Stored items:
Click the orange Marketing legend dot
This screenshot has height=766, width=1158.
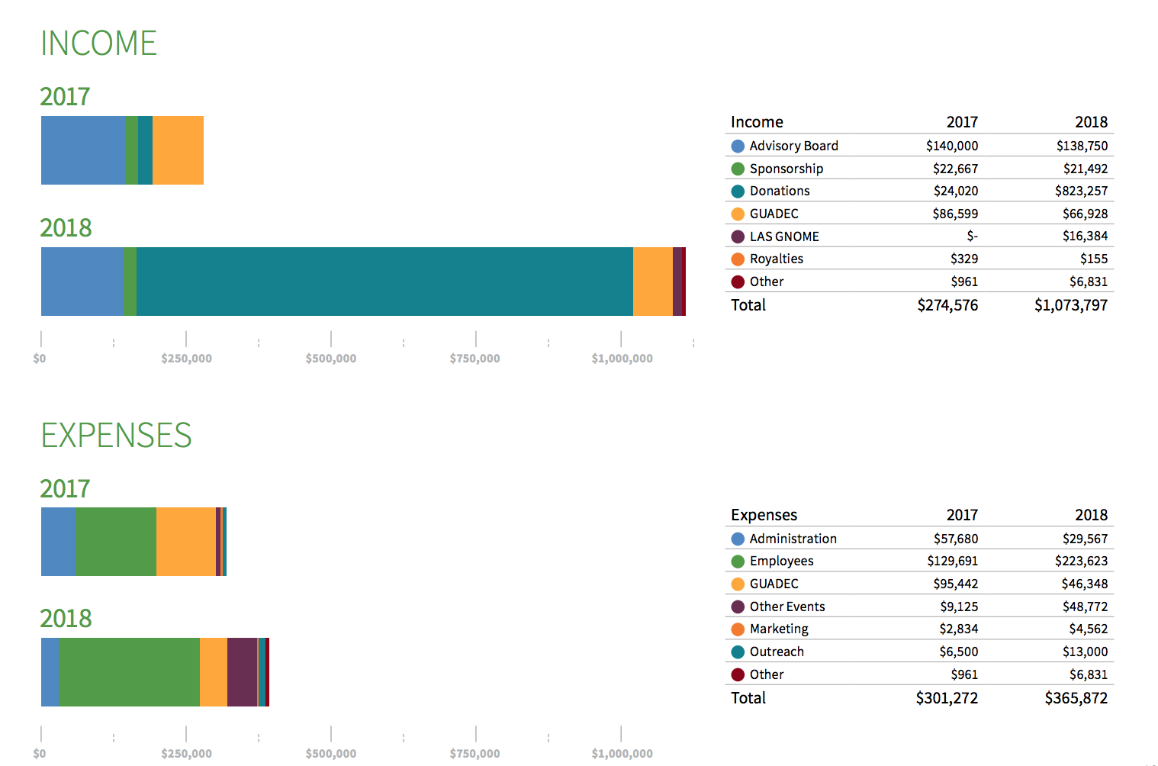coord(738,629)
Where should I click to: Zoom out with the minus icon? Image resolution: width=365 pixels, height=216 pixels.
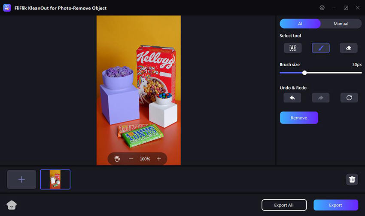[x=131, y=159]
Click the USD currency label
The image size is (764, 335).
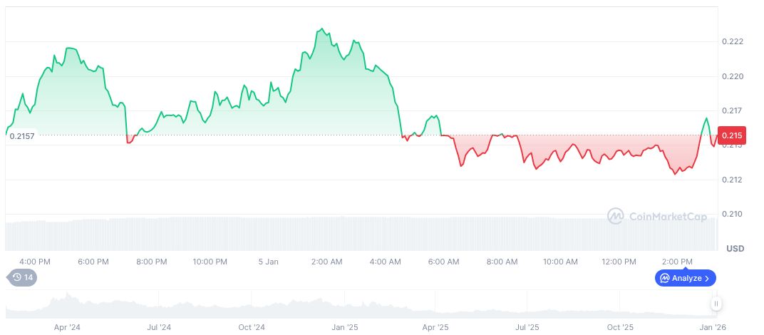tap(735, 249)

Work item: From the line containing "Where should I" through the end of the entries, quote each line exactly and nothing else, excluding all pictures.

Reply to the exercise:
Where should I click to: Zoom out with the minus icon? Image resolution: width=365 pixels, height=216 pixels.
[x=131, y=159]
Click the USD currency label
The image size is (764, 335).
tap(735, 249)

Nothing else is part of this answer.